Saturday 11 November 2017

The past 7 months' constant anxiety & sadness

So since the summer, my mom's health has gone downhill incredibly; as she was so sick from the chemo, her body wasn't able to handle anymore, so she had to stop chemo all together (even though her doc was thinking about preparing different types).
So what happens when you stop taking chemo? Cancer metastizes! All over the fucking place. In her brain, mostly.

It didn't metastesize right away. For awhile, in the summer, she was doing really well, and she was even moved out of the hospital at one point and to a rehab center for physical therapy (she had to re-learn to walk after being bed-ridden for so long and being in a coma, etc). But then the cancer returned, and she had to go back to the hospital.

And then it spread. In her brain. They gave her radiation (as they couldn't give her any more chemo anymore), but it could only prolong her life a little; make her more comfortable. It can't stop the inevitable.

Since all of this (points to last post written in April), her decline has been pretty rapid. She still has her moments where she says things that are so "mom". But between all the morphine and the multiple tumours pressing down on her brain, it's kind of obvious that she's going to be acting quite differently.

Sometimes she has a hard time telling me and my sister apart (but she ALWAYS knows who we are), and she constantly forgets things. Like, absolutely no short-term memory at all. Again, to be expected.

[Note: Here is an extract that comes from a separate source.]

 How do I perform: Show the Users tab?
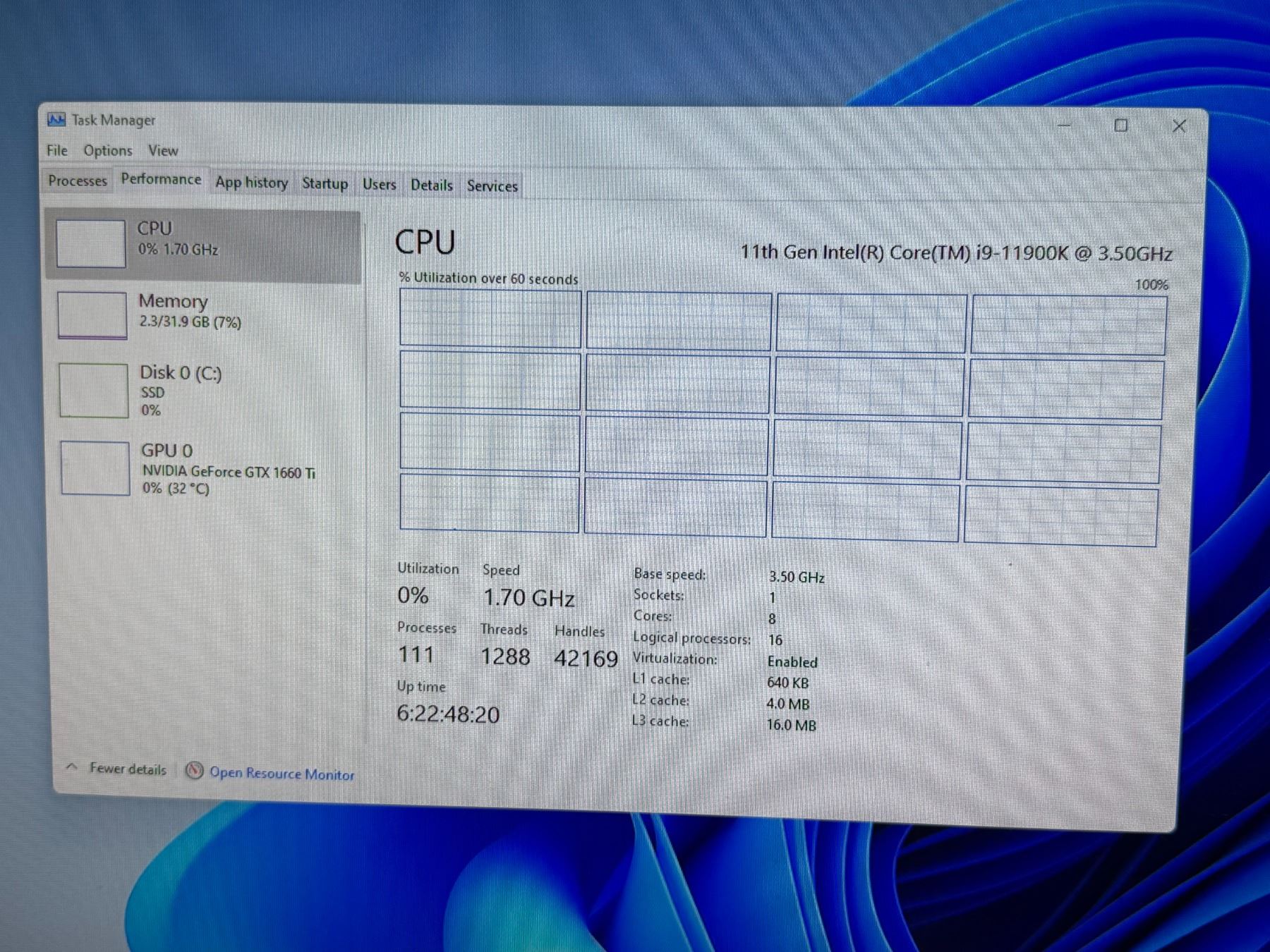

Sometimes she says absolutely absurd things. The grammar's all there, but the nouns she'll throw in there are very strange. The best thing I can describe to is that it sounds like someone talking in their sleep. That non-nonsensical absurdity that still meets all grammar standards perfectly. The brain is weird like that.

She's always so happy to see me and my sister, and she definitely has these lucid moments where we have conversations like we always used to have, and I can still make her laugh. A lot. :) Those moments are amazing, to put it mildly. But also, those moments are getting further and further apart.
She is spending more and more of her time sleeping.

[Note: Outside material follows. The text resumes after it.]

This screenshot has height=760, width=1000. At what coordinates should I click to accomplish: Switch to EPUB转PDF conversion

And of course, she's a whole province away. I have to take a 10-hour train ride every weekend (4-5 hours there, and then 4-5 hours back) to see her for a couple of days. To say the travel has been completely wearing me down is a huge understatement. I've changed it so that my visits are every second weekend instead, although that fills me with a huge amount of guilt I can't put into words. Nonetheless, the weekly weekend visits are just so hard on me.

It's also so hard to judge how much time she has left. The doctors had originally given her 2 months, and that was...well, about 2 months ago. I've heard of people being given a 2-month life expectancy die less than a week later. But I've also heard of people being given a 2-month life expectancy who end up living a lot longer 2 months. So who knows.  I think I've decided on continuing with bi-weekly visits, but am always ready to hop on the next train to Montreal should I get an emergency call.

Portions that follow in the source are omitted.